First of all I tested 500000 matrices multiplication performance, and noticed that it was... never-ending (i. e. ending with out of memory exception after 10 minutes of so)! After studying haskell a bit more I managed to get rid of laziness and the best result I managed to get is ~20 times slower than its equivalent in C.
So, the question: could you review the code below and tell if its performance can be improved a bit more? 20 times is still disappointing me a bit.
import Prelude hiding (foldr, foldl, product)
import Data.Monoid
import Data.Foldable
import Text.Printf
import System.CPUTime
import System.Environment
data Vector a = Vec3 a a a
| Vec4 a a a a
deriving Show
instance Foldable Vector where
foldMap f (Vec3 a b c) = f a `mappend` f b `mappend` f c
foldMap f (Vec4 a b c d) = f a `mappend` f b `mappend` f c `mappend` f d
data Matr a = Matr !a !a !a !a
!a !a !a !a
!a !a !a !a
!a !a !a !a
instance Show a => Show (Matr a) where
show m = foldr f [] $ matrRows m
where f a b = show a ++ "\n" ++ b
matrCols (Matr a0 b0 c0 d0 a1 b1 c1 d1 a2 b2 c2 d2 a3 b3 c3 d3)

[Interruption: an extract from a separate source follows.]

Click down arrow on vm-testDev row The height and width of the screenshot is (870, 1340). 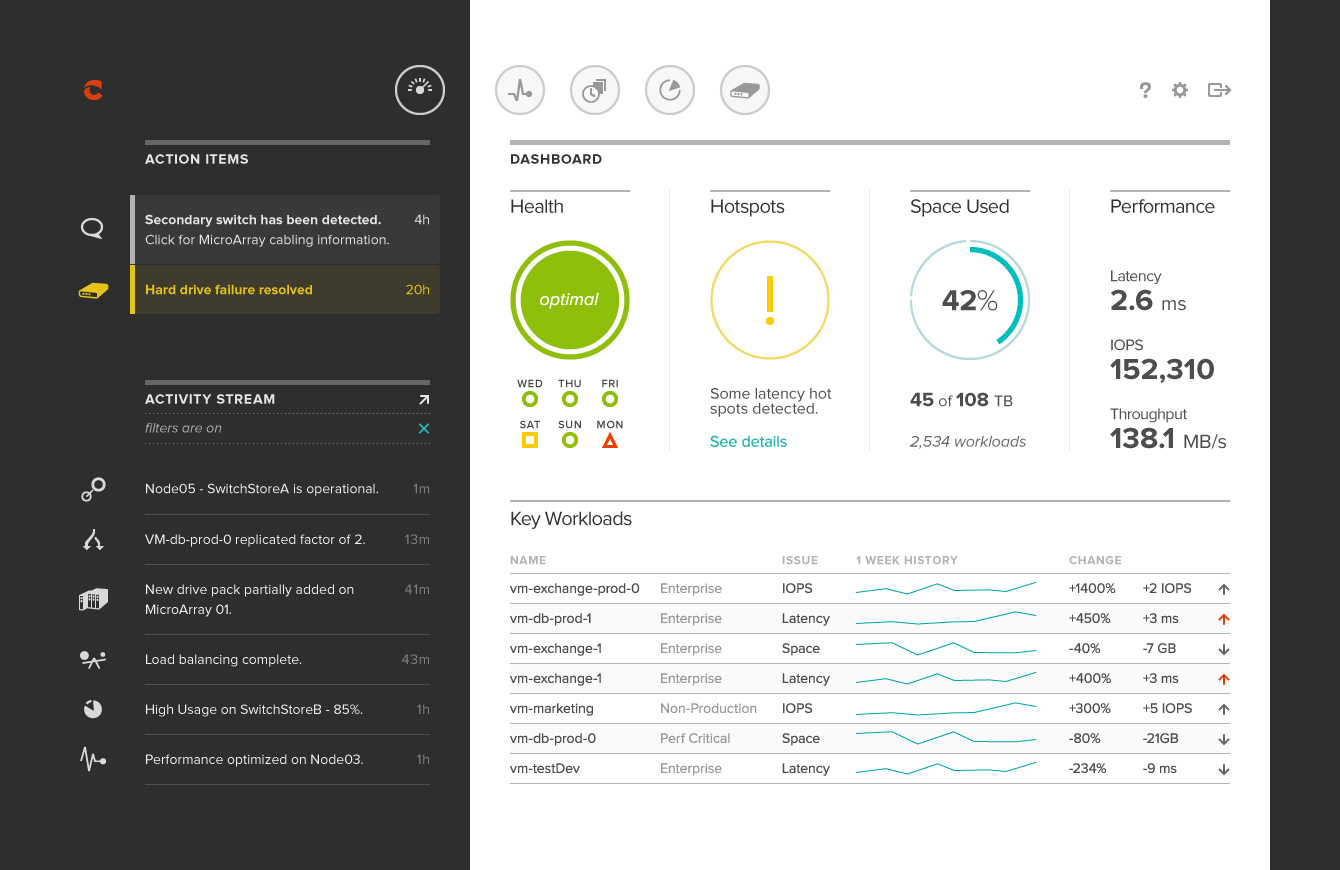[1224, 770]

= [Vec4 a0 a1 a2 a3, Vec4 b0 b1 b2 b3, Vec4 c0 c1 c2 c3, Vec4 d0 d1 d2 d3]
matrRows (Matr a0 b0 c0 d0 a1 b1 c1 d1 a2 b2 c2 d2 a3 b3 c3 d3)
= [Vec4 a0 b0 c0 d0, Vec4 a1 b1 c1 d1, Vec4 a2 b2 c2 d2, Vec4 a3 b3 c3 d3]
matrFromList [a0, b0, c0, d0, a1, b1, c1, d1, a2, b2, c2, d2, a3, b3, c3, d3]
= Matr a0 b0 c0 d0
a1 b1 c1 d1
a2 b2 c2 d2
a3 b3 c3 d3
matrId :: Matr Double
matrId = Matr 1 0 0 0
0 1 0 0
0 0 1 0
0 0 0 1
normalise (Vec4 x y z w) = Vec4 (x/w) (y/w) (z/w) 1
mult a b = matrFromList [f r c | r <- matrRows a, c <- matrCols b] where
f a b = foldr (+) 0 $ zipWith (*) (toList a) (toList b)
First, I doubt that you'll ever get stellar performance with this implementation. There are too many conversions between different representations. You'd be better off basing your code on something like the vector package. Also you don't provide all your testing code, so there are probably other issues that we can't here. This is because the pipeline of production to consumption has a big impact on Haskell performance, and you haven't provided either end.
Now, two specific problems:
1) Your vector is defined as either a 3 or 4 element vector. This means that for every vector there's an extra check to see how many elements are in use. In C, I imagine your implementation is probably closer to
struct vec {
double *vec;
int length;
}
You should do something similar in Haskell; this is how vector and bytestring are implemented for example.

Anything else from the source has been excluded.